Неудачи преследовали его и во время попыток поступить в высшую школу милиции – раза два или три подряд проваливался на вступительных экзаменах. Теперь же, когда наконец чего–то достиг…
– Чем думаешь заняться?
– Пойду на завод.
– Туда же, откуда пришел?
– Какое это имеет значение? – Николай пожал плечами. – Куда ни пойду, всюду за мной будет тащиться репутация взяточника. Тогда уж лучше к своим… – И после долгой паузы с горечью закончил: – Раньше за такое я получил бы – самое большее – замечание.
– Ты что, обиделся?
– Да все правильно. Обижаться мне следует только на себя. Что было раньше – то было раньше. А теперь новые порядки и новые требования… У тебя найдется минуты две времени?
– Чего ты хочешь?
– Поделиться своей бедой…
– Я же был там, когда ты рассказывал…
– Там я посыпал голову пеплом – надеялся, что не выгонят… По правде сказать, я и сам не знаю, как это началось. Честное слово!
Николаю показалось, что у полковника в уголках губ мелькнула усмешка, и он повторил громче и тверже:
– Честное слово! Но ведь было же начало. Коли уж есть конец, то и начало должно быть… С чего все началось? Когда? Никто ведь ко мне с пачкой денег не совался, никто мне ничего не сулил, никто не намекал. А опомнился я, лишь когда оказался пойманным, как воробей в сачок. Вдруг я стал бессильным и послушным. Несколько раз пытался уличить официантов в жульничестве, но не вышло – слишком мало доказательств. Счет они подают, когда стол уже опустел, а если к еде не притрагиваться, им сразу становится ясно – проверка. Пытался изобличить и буфетчицу, и шеф–повара – куда там, пустая затея! За одним, за другим водится кое–что по мелочи, серьезного же – ничего. А руководство кабака вовсе и не думает обижаться. Очень симпатичные люди. Как всегда уравновешенные, любезные. «Не нужен ли капитану растворимый кофе? Что вы, что вы, совершенно официально – по государственной цене! Получили два ящика для своих работников, но мы и вас считаем своим: ведь дело у нас общее!» В те времена растворимый кофе был большим дефицитом. Впрочем, всегда что–нибудь да будет дефицитом. И всегда что–нибудь дефицитное тебе захочется принести домой – то ананасовый сок, то дешевое, но вкусное филе кеты, то иракский урюк без косточек. И с каждым днем всего этого тебе нужно больше и больше – для собственных друзей и для подруг жены. И начинаешь хвастать своими преимуществами. У нас по количеству преимуществ судят о социальном статусе человека, и не возражай – это так! Наконец тебя приступом берут родственники: «У вас там в Риге есть такие места, где можно веселиться до пяти утра, и программа варьете, говорят, есть… Ты не мог бы достать билетики?» «Билеты? – выслушав тебя, с удивлением переспрашивает администрация ресторана. – Зачем вам выбрасывать такие деньги! У нас есть запасной столик – как раз напротив оркестра – попросим метрдотеля, он раздобудет где–нибудь еще пару стульев…»

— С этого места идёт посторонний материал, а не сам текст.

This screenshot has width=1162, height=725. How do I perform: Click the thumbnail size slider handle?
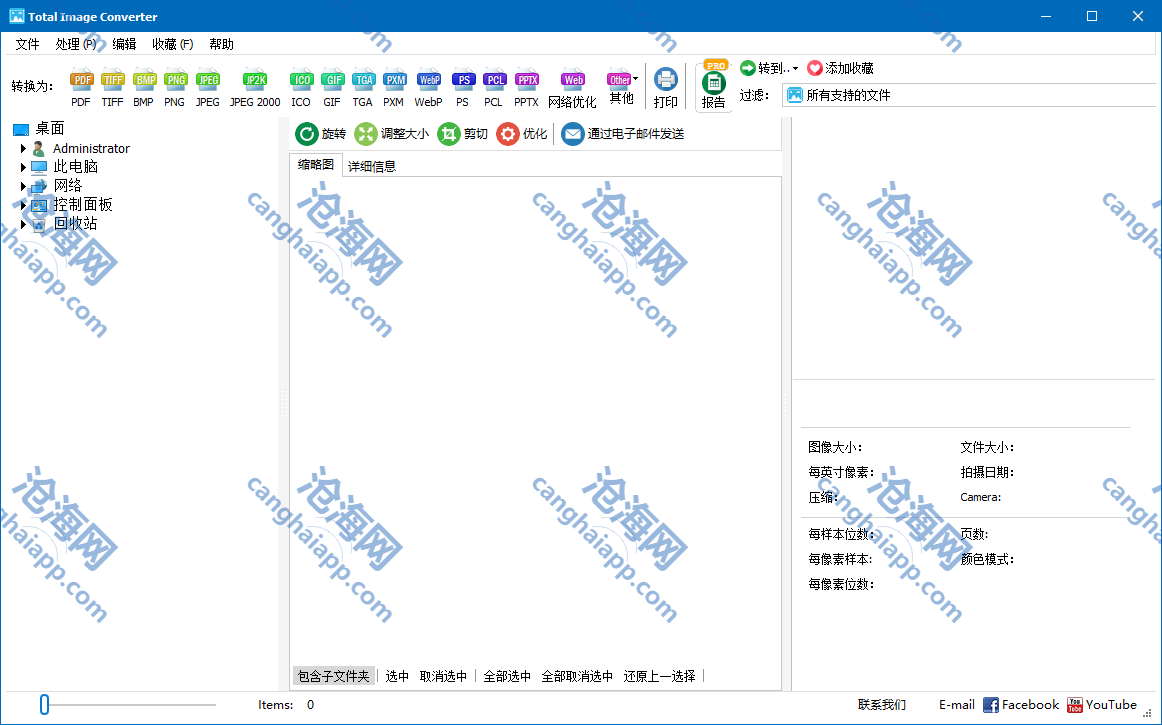tap(44, 705)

Только постепенно узнаешь, какая у тебя в самом деле многочисленная родня! Некоторые вообще звонят запросто: «Мой начальник едет в Кемери на грязи, я ему рассказывал про варьете… Организуй, пожалуйста! Будешь в наших краях – рассчитаемся!» За всю свою жизнь я ни разу не бывал в тех краях и наверняка никогда там не побываю!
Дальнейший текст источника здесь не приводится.